■ Activity
Please repeat all of the records, keeping every word unchanged.

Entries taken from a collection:

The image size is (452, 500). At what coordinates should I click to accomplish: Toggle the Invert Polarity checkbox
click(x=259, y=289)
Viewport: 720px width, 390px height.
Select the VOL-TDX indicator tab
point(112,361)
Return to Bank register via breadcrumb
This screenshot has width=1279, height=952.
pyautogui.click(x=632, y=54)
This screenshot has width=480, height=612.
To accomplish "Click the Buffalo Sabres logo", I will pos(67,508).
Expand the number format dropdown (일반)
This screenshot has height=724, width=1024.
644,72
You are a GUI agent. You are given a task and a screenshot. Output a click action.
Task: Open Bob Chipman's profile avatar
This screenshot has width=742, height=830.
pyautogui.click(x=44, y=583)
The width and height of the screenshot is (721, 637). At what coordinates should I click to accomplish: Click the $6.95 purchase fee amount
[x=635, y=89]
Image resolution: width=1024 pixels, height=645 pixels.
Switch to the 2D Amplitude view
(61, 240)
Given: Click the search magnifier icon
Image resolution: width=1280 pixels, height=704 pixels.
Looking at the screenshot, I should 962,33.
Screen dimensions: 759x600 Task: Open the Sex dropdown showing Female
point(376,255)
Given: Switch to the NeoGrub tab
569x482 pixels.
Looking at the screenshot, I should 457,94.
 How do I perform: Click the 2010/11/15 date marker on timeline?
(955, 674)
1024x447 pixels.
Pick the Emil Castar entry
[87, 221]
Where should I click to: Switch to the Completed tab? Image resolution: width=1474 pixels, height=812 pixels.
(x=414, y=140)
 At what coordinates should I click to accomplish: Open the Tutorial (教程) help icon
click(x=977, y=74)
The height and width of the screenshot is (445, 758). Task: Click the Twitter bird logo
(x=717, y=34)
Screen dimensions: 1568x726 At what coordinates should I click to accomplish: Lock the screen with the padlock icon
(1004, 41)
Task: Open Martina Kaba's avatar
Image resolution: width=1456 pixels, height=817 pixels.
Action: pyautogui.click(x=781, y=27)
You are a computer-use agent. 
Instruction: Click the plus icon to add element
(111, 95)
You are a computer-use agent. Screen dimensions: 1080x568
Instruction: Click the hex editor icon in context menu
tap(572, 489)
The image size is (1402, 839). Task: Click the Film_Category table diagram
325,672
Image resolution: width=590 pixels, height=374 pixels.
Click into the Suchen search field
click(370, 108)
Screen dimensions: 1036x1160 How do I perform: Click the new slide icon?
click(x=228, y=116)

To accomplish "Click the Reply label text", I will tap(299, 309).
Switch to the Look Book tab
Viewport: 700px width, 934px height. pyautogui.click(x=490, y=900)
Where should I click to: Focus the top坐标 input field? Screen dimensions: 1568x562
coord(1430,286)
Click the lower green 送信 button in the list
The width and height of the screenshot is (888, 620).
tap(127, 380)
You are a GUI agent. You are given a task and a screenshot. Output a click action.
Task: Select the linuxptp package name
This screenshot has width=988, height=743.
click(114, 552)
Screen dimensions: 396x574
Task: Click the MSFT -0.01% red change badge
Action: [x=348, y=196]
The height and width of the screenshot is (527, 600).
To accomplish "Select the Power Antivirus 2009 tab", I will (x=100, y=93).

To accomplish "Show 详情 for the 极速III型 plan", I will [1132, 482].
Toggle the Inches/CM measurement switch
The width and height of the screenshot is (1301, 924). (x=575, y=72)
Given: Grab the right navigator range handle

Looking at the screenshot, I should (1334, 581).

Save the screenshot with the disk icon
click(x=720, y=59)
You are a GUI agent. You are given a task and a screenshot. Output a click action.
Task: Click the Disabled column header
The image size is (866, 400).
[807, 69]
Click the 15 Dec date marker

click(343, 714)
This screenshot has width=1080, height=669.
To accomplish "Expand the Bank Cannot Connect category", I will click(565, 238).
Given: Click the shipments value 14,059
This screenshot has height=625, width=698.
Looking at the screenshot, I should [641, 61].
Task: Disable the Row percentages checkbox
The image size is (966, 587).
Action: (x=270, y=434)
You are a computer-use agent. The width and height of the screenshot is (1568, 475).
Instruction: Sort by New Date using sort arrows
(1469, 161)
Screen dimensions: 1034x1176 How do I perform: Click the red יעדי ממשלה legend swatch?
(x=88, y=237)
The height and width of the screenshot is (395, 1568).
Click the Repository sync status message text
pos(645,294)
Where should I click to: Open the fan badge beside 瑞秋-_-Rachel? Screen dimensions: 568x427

■ Response below
The image size is (452, 500). At what coordinates should I click to accomplish: Toggle the Invert Polarity checkbox
click(x=259, y=289)
Viewport: 720px width, 390px height.
Select the VOL-TDX indicator tab
point(112,361)
Return to Bank register via breadcrumb
This screenshot has width=1279, height=952.
pyautogui.click(x=632, y=54)
This screenshot has width=480, height=612.
To accomplish "Click the Buffalo Sabres logo", I will pos(67,508).
Expand the number format dropdown (일반)
This screenshot has height=724, width=1024.
644,72
You are a GUI agent. You are given a task and a screenshot. Output a click action.
Task: Open Bob Chipman's profile avatar
This screenshot has width=742, height=830.
pyautogui.click(x=44, y=583)
The width and height of the screenshot is (721, 637). At what coordinates should I click to accomplish: Click the $6.95 purchase fee amount
[x=635, y=89]
Image resolution: width=1024 pixels, height=645 pixels.
Switch to the 2D Amplitude view
(61, 240)
Given: Click the search magnifier icon
Image resolution: width=1280 pixels, height=704 pixels.
Looking at the screenshot, I should 962,33.
Screen dimensions: 759x600 Task: Open the Sex dropdown showing Female
point(376,255)
Given: Switch to the NeoGrub tab
569x482 pixels.
Looking at the screenshot, I should 457,94.
 How do I perform: Click the 2010/11/15 date marker on timeline?
(955, 674)
1024x447 pixels.
Pick the Emil Castar entry
[87, 221]
Where should I click to: Switch to the Completed tab? Image resolution: width=1474 pixels, height=812 pixels.
(x=414, y=140)
 At what coordinates should I click to accomplish: Open the Tutorial (教程) help icon
click(x=977, y=74)
The height and width of the screenshot is (445, 758). Task: Click the Twitter bird logo
(x=717, y=34)
Screen dimensions: 1568x726 At what coordinates should I click to accomplish: Lock the screen with the padlock icon
(1004, 41)
Task: Open Martina Kaba's avatar
Image resolution: width=1456 pixels, height=817 pixels.
Action: pyautogui.click(x=781, y=27)
You are a computer-use agent. 
Instruction: Click the plus icon to add element
(111, 95)
You are a computer-use agent. Screen dimensions: 1080x568
Instruction: Click the hex editor icon in context menu
tap(572, 489)
The image size is (1402, 839). Task: Click the Film_Category table diagram
325,672
Image resolution: width=590 pixels, height=374 pixels.
Click into the Suchen search field
click(370, 108)
Screen dimensions: 1036x1160 How do I perform: Click the new slide icon?
click(x=228, y=116)

To accomplish "Click the Reply label text", I will tap(299, 309).
Switch to the Look Book tab
Viewport: 700px width, 934px height. pyautogui.click(x=490, y=900)
Where should I click to: Focus the top坐标 input field? Screen dimensions: 1568x562
coord(1430,286)
Click the lower green 送信 button in the list
The width and height of the screenshot is (888, 620).
tap(127, 380)
You are a GUI agent. You are given a task and a screenshot. Output a click action.
Task: Select the linuxptp package name
This screenshot has width=988, height=743.
click(114, 552)
Screen dimensions: 396x574
Task: Click the MSFT -0.01% red change badge
Action: [x=348, y=196]
The height and width of the screenshot is (527, 600).
To accomplish "Select the Power Antivirus 2009 tab", I will (x=100, y=93).

To accomplish "Show 详情 for the 极速III型 plan", I will [1132, 482].
Toggle the Inches/CM measurement switch
The width and height of the screenshot is (1301, 924). (x=575, y=72)
Given: Grab the right navigator range handle

Looking at the screenshot, I should (1334, 581).

Save the screenshot with the disk icon
click(x=720, y=59)
You are a GUI agent. You are given a task and a screenshot. Output a click action.
Task: Click the Disabled column header
The image size is (866, 400).
[807, 69]
Click the 15 Dec date marker

click(343, 714)
This screenshot has width=1080, height=669.
To accomplish "Expand the Bank Cannot Connect category", I will click(565, 238).
Given: Click the shipments value 14,059
This screenshot has height=625, width=698.
Looking at the screenshot, I should [641, 61].
Task: Disable the Row percentages checkbox
The image size is (966, 587).
Action: (x=270, y=434)
You are a computer-use agent. The width and height of the screenshot is (1568, 475).
Instruction: Sort by New Date using sort arrows
(1469, 161)
Screen dimensions: 1034x1176 How do I perform: Click the red יעדי ממשלה legend swatch?
(x=88, y=237)
The height and width of the screenshot is (395, 1568).
Click the Repository sync status message text
pos(645,294)
Where should I click to: Open the fan badge beside 瑞秋-_-Rachel? Screen dimensions: 568x427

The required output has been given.